A few minutes more of puffing and panting, climbing steeply through trees and saplings, brought them up above the wood and to the edge of a grassy slope. Another hundred yards and they could go over a fence and onto the viaduct. Though no word had passed between them on the subject, it was inevitable that they should end up on the viaduct, one of the most fascinating places in their entire world …
The massive structure had been built when first the collieries of the northeast opened up, long before plans were drawn up for the major coast road, and now it linked twin colliery villages that lay opposite each other across the narrow river valley it spanned. Originally constructed solely to accommodate the railway, and used to that end to this very day, with the addition of a walkway, it also provided miners who lived in one village but worked in the other with a shortcut to their respective coal-mines.
While the viaduct itself was of sturdy brick, designed to withstand decade after decade of the heavy traffic that rumbled and clattered across its triple-arched back, the walkway was a comparatively fragile affair. That is not to say that it was not safe, but there were certain
dangers, and notices had been posted at its approaches to warn users of the presence of at least an element of risk.
Supported upon curving metal arms—iron bars about one and one-half inches in diameter which, springing from the brick and mortar of the viaduct wall, were set perhaps twenty inches apart—the walkway itself was of wooden planks protected by a fence five feet high. There were, however, small gaps where rotten planks had been removed and never replaced, but the miners who used the viaduct were careful and knew the walkway’s dangers intimately. All in all the walkway served a purpose and was reasonably safe; one might jump from it, certainly, but only a very careless person or an outright fool would fall. Still, it was no place for anyone suffering from vertigo …

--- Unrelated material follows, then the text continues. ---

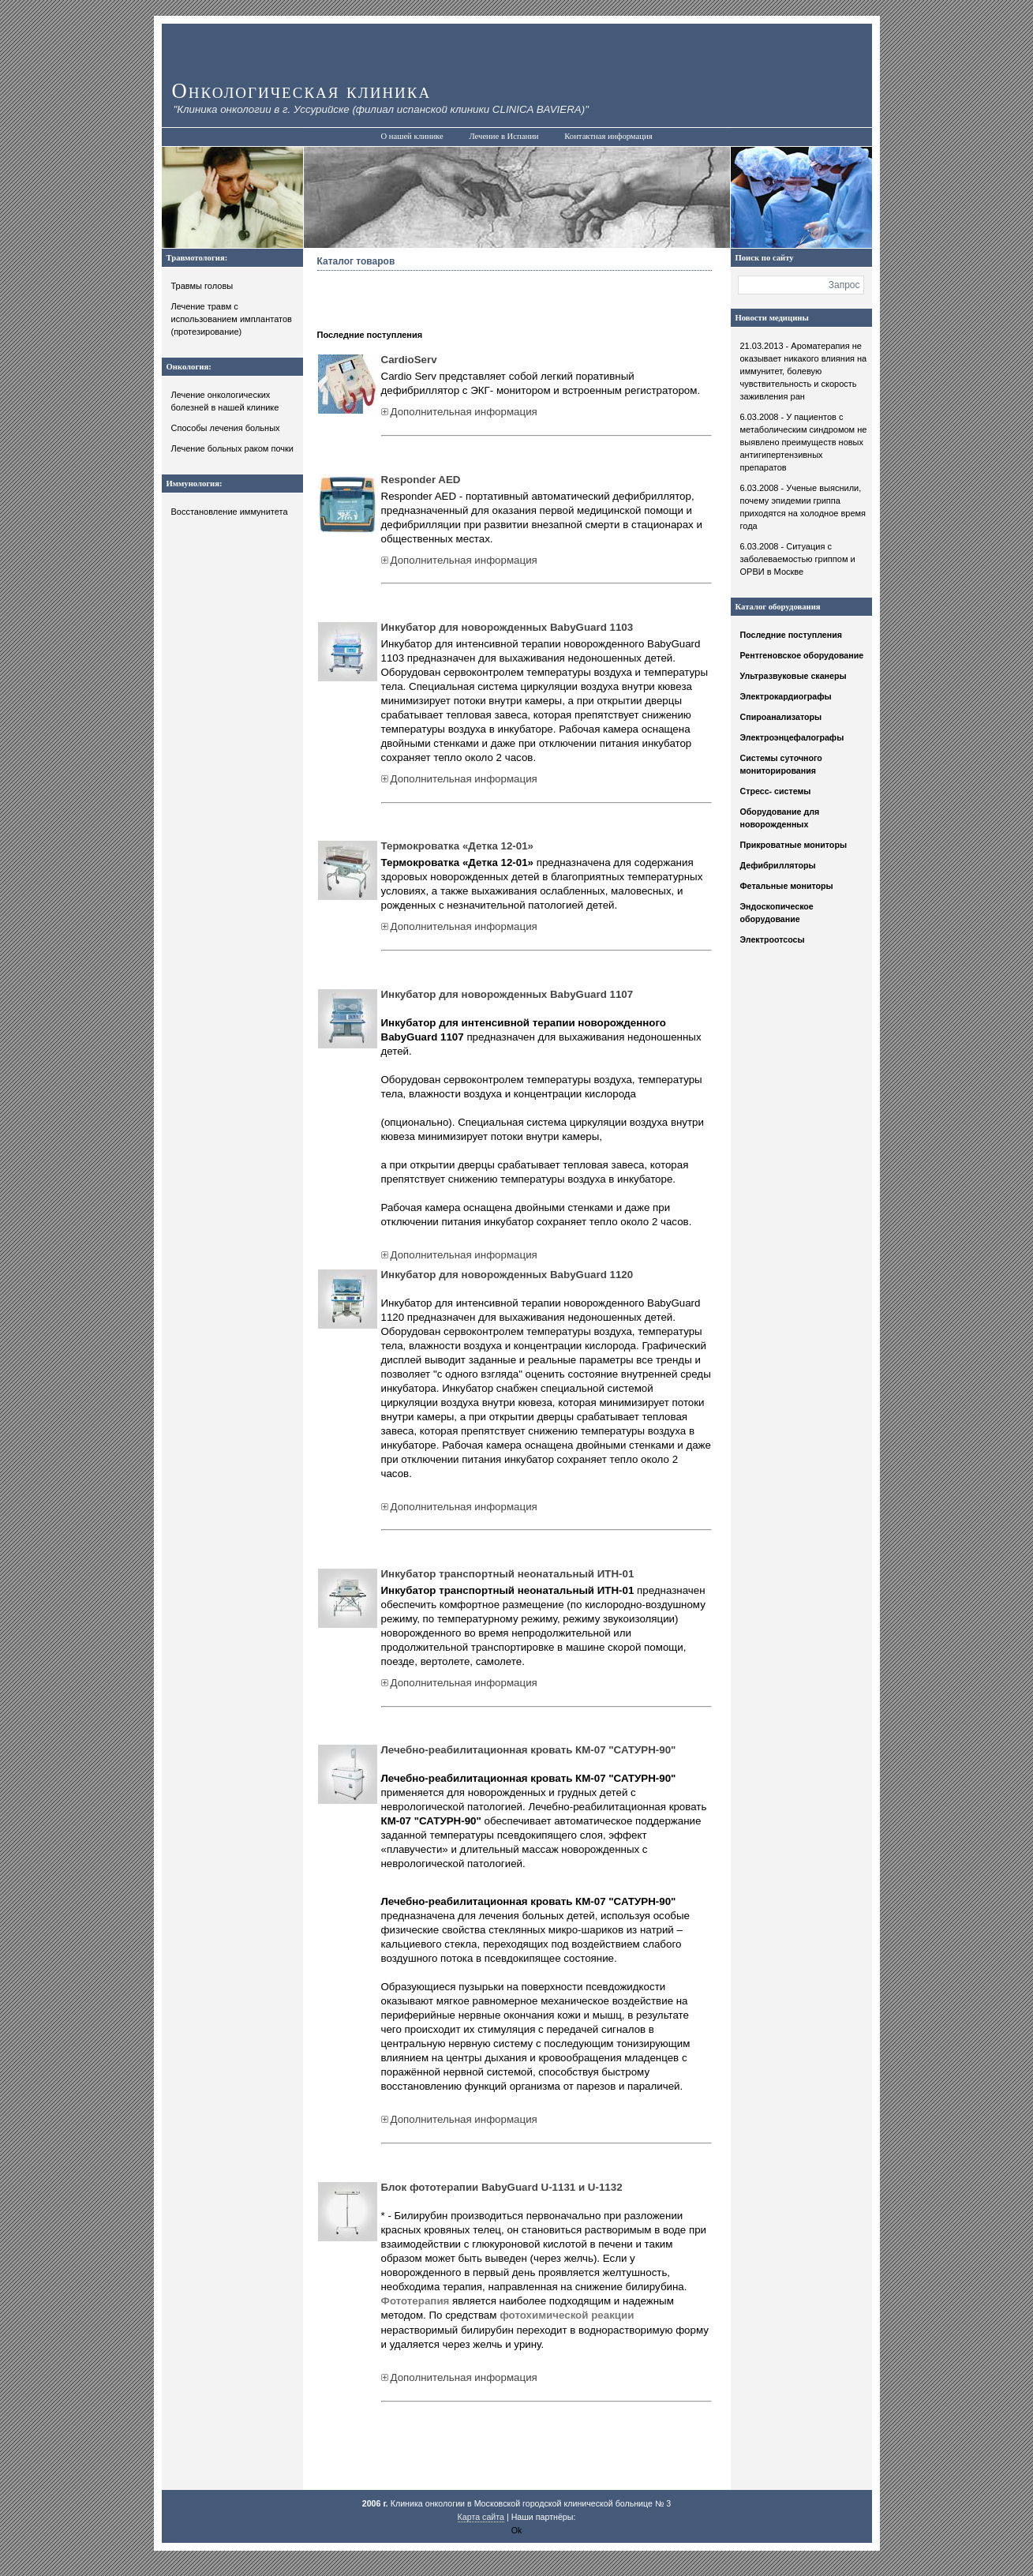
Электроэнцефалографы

Now, as they climbed the fence to stand gazing up at those ribs of iron with their burden of planking and railings, the two boys felt a strange, headlong rushing emotion within them. For this day, of course, was the day!
It had been coming for almost a year, since the time when John had stood right where he stood now to boast: “One day I’ll swing hand over hand along those rungs, all the way across. Just like Tarzan.” Yes, they had sensed this day’s approach, almost as they might sense Christmas or the end of long, idyllic summer holidays … or a visit to the dentist. Something far away, which would eventually arrive, but not yet.
Except that now it had arrived.
“One hundred and sixty rungs,” John breathed, his voice a little fluttery, feeling his palms beginning to itch. “Yesterday, in the playground, we both did twenty more than that on the climbing-frame.”
“The climbing-frame,” answered David, with a naïve insight and vision far ahead of his age, “is only seven feet high. The viaduct is about a hundred and fifty.”
John stared at his friend for a second and his eyes narrowed. Suddenly he sneered. “I might have known it—you’re scared, aren’t you?”
“No,” David shook his head, lying, “but it’ll soon be lunchtime, and—”
“You are scared!” John repeated. “Like a little kid. We’ve been practicing for months for this, every day of school on the climbing-frame, and now we’re ready. You know we can do it.” His tone grew more gentle, urging: “Look, it’s not as if we can’t stop if we want to, is it? There’s them holes in the fence, and those big gaps in the planks.”